In 23 years the event has grown from a number of venues in the picturesque town to a much larger greenfield site just outside. The site infrastructure is designed to ensure that visitors and guest celebrities alike enjoy the experience without traditional festival discomforts. Generous trackway and tentage ensure that encounters with mud, even in a wet year, are minimised; conversely, on sunny days there is plenty of space for visitors to relax on the lawns.

Content spans the literature readings and discussions for which the festival is most famous, and embraces comedy sessions and live music from folk and world music to rock&roll and jazz, with headliners in 2010 including Christy Moore, Natacha Atlas, Toumani Diabate, Stereophonics' Kelly Jones, Beth Orton, Ketil Bjornstad, The Whip, Dennis Rollins and Orquesta Buena Vista Social Club.

Stage Electrics has been responsible for the event's complete technical infrastructure and production since 2000, with the sole exception of 2006. The brief, from Hay Festival's technical director Paul Elkington to Stage Electrics project manager John Radford, encompasses site-wide and venue-wide power distribution, site lighting, and full technical facilities for each venue, including stage and house lighting, audio and AV systems including plasma screens and projection facilities.

The company's technical crews install all of these systems, and work closely with the concession groups to supply power to the individual concessions. Hay Festival crew handle day-to-day stage management and production operation, with Stage Electrics crew on hand to deal with special power, lighting or PA requirements and maintenance.

Venues range in size from gazebos and small cafés seating a few dozen people to the 1500-seat Barclays Wealth Pavilion with its grandstand seating, compact EAW line array PA, automated stage lighting and a large video projection screen. Filling the spectrum in between are an 800-seat venue and a 420-seat cinema, and several 200-plus venues. Stages open at 9:00 am and run through to 11:00 pm, with key events individually ticketed, although general site admission is free.

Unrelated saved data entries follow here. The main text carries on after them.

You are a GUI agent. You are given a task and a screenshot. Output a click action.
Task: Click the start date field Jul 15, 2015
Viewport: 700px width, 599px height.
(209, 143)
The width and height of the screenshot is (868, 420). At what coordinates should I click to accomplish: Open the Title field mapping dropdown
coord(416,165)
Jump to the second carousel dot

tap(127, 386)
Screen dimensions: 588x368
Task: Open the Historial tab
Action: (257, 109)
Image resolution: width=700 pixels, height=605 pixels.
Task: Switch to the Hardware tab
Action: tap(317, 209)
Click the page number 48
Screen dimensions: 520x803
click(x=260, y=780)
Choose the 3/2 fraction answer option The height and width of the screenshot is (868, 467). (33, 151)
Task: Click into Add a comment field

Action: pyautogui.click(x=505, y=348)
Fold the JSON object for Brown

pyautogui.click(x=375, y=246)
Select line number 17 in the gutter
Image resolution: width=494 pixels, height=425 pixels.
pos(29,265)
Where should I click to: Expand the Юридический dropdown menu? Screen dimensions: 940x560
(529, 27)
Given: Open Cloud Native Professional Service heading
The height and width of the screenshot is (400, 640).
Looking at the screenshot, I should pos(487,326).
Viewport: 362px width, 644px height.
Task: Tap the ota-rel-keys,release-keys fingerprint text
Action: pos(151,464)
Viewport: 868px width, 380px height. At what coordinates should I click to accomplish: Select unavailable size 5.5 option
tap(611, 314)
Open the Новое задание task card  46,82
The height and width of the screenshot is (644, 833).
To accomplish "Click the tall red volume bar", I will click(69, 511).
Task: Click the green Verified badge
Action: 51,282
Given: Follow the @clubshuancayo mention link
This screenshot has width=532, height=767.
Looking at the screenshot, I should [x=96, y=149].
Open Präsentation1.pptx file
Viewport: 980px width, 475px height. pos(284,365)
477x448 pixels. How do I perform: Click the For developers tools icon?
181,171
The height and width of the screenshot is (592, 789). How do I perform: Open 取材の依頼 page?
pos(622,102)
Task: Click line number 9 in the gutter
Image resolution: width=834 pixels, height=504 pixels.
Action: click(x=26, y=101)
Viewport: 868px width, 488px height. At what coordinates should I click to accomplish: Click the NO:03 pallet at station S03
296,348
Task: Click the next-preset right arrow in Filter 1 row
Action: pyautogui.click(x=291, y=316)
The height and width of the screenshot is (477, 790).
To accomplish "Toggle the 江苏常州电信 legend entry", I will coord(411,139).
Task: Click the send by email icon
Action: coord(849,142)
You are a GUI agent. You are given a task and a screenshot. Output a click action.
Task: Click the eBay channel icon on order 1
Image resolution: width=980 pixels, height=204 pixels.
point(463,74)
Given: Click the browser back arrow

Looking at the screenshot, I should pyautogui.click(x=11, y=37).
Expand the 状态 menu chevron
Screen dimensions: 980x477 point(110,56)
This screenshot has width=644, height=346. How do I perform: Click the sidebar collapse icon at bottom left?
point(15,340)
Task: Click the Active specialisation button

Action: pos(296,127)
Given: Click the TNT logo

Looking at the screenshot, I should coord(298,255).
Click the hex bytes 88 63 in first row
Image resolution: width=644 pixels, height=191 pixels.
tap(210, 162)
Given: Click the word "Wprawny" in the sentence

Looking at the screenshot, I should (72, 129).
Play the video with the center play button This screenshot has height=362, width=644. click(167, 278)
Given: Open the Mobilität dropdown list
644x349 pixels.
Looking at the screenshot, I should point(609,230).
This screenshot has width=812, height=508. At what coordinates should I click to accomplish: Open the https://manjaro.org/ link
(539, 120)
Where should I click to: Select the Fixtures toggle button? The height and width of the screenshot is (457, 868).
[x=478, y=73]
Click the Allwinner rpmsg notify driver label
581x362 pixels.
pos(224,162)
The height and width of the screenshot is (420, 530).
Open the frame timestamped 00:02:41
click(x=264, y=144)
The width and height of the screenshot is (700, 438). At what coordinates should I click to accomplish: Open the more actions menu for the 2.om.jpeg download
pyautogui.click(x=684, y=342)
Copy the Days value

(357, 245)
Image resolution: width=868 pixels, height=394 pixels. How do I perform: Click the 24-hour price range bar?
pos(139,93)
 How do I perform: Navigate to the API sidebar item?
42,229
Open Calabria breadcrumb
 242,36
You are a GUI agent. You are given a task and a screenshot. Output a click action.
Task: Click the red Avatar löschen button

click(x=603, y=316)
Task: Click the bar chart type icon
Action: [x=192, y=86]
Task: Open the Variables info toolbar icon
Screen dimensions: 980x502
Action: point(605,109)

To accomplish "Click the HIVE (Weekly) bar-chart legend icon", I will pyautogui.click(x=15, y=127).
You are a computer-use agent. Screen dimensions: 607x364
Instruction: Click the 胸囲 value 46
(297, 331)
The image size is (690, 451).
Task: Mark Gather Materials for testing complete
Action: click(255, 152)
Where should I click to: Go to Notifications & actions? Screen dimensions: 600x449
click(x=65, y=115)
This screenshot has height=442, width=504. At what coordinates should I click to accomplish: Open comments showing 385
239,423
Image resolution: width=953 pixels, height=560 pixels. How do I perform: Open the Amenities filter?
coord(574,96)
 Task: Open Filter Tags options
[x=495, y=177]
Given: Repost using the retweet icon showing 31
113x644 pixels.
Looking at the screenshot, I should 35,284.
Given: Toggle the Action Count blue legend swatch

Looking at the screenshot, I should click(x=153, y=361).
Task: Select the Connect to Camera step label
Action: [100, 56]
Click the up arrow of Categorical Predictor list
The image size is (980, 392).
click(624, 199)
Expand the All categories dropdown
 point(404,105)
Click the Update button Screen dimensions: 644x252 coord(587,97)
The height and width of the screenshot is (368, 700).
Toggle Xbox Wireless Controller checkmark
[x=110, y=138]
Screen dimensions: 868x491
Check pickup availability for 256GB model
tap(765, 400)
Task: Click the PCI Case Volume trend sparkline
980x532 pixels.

With such variety, and the fact that performances can be moved from one venue to another at short notice to maximise audience capacity in line with ticket demand, well planned logistics and communications are major factors in the smooth running of the whole operation. The need for crew to be particularly on their toes is seen when, for instance, a particular lecture is scheduled for a 200-seat venue but sells out very quickly, requiring a sudden change of venue to allow more people into see it.

The relationship with Hay Festival and its participants has given the Stage Electrics team much insight into the particular needs of the event, including the variabilities of concessions' power requirements, for which a generous allowance is made, as well as the need to have a copious supply of spare equipment and parts on hand to deal with technical contingencies, unannounced guest performers and inclement weather.

At the end of the festival, Stage Electrics' crew swiftly remove the technical systems from site, allowing the Hay Festival team to restore the green fields to their natural state.